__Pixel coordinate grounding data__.
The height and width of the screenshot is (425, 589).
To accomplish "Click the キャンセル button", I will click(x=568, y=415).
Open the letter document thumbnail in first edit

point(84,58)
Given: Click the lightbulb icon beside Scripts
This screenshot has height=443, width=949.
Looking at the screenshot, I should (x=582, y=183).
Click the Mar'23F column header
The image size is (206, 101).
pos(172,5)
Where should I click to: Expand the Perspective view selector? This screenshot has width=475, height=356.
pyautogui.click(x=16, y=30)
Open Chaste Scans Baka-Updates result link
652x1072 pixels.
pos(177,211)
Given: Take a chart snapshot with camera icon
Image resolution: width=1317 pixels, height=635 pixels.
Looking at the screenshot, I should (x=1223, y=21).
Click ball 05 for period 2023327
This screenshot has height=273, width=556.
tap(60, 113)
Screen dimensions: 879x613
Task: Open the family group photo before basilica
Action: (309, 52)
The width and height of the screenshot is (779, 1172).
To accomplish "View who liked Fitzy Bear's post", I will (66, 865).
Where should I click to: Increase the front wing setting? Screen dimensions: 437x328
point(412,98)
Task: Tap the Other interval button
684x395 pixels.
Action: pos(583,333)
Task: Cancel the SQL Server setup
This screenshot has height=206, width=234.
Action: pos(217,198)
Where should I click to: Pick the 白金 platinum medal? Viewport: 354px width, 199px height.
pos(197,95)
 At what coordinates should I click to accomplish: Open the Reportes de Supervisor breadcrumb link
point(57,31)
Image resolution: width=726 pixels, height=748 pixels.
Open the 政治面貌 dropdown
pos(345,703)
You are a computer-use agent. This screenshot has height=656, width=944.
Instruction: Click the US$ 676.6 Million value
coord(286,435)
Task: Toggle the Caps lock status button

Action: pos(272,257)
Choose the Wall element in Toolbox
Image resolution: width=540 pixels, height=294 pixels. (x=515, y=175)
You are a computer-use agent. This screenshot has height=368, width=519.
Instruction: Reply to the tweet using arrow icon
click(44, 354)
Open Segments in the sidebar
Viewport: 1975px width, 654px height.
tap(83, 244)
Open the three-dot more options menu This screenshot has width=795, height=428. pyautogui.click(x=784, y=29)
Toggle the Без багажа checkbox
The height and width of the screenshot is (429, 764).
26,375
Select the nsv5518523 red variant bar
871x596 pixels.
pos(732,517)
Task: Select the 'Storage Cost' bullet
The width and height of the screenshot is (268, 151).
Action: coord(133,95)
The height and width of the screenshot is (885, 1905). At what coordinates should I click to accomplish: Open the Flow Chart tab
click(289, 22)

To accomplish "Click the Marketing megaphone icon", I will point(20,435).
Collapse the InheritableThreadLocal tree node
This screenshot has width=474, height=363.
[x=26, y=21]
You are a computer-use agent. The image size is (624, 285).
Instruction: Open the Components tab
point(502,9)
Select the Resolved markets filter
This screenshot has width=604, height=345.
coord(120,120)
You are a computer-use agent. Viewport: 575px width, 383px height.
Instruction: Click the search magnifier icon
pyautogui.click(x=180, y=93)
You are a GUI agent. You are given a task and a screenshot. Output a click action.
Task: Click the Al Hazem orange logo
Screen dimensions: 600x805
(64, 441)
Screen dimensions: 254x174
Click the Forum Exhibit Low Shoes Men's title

__YOUR TASK__. All lines from the one containing "871x596 pixels." through the last line of the data, both included, are to be retyped exactly, and no other line belongs in the answer.

__WRITTEN REPLY__.
871x596 pixels.
pos(732,517)
Task: Select the 'Storage Cost' bullet
The width and height of the screenshot is (268, 151).
Action: coord(133,95)
The height and width of the screenshot is (885, 1905). At what coordinates should I click to accomplish: Open the Flow Chart tab
click(289, 22)

To accomplish "Click the Marketing megaphone icon", I will point(20,435).
Collapse the InheritableThreadLocal tree node
This screenshot has width=474, height=363.
[x=26, y=21]
You are a computer-use agent. The image size is (624, 285).
Instruction: Open the Components tab
point(502,9)
Select the Resolved markets filter
This screenshot has width=604, height=345.
coord(120,120)
You are a computer-use agent. Viewport: 575px width, 383px height.
Instruction: Click the search magnifier icon
pyautogui.click(x=180, y=93)
You are a GUI agent. You are given a task and a screenshot. Output a click action.
Task: Click the Al Hazem orange logo
Screen dimensions: 600x805
(64, 441)
Screen dimensions: 254x174
Click the Forum Exhibit Low Shoes Men's title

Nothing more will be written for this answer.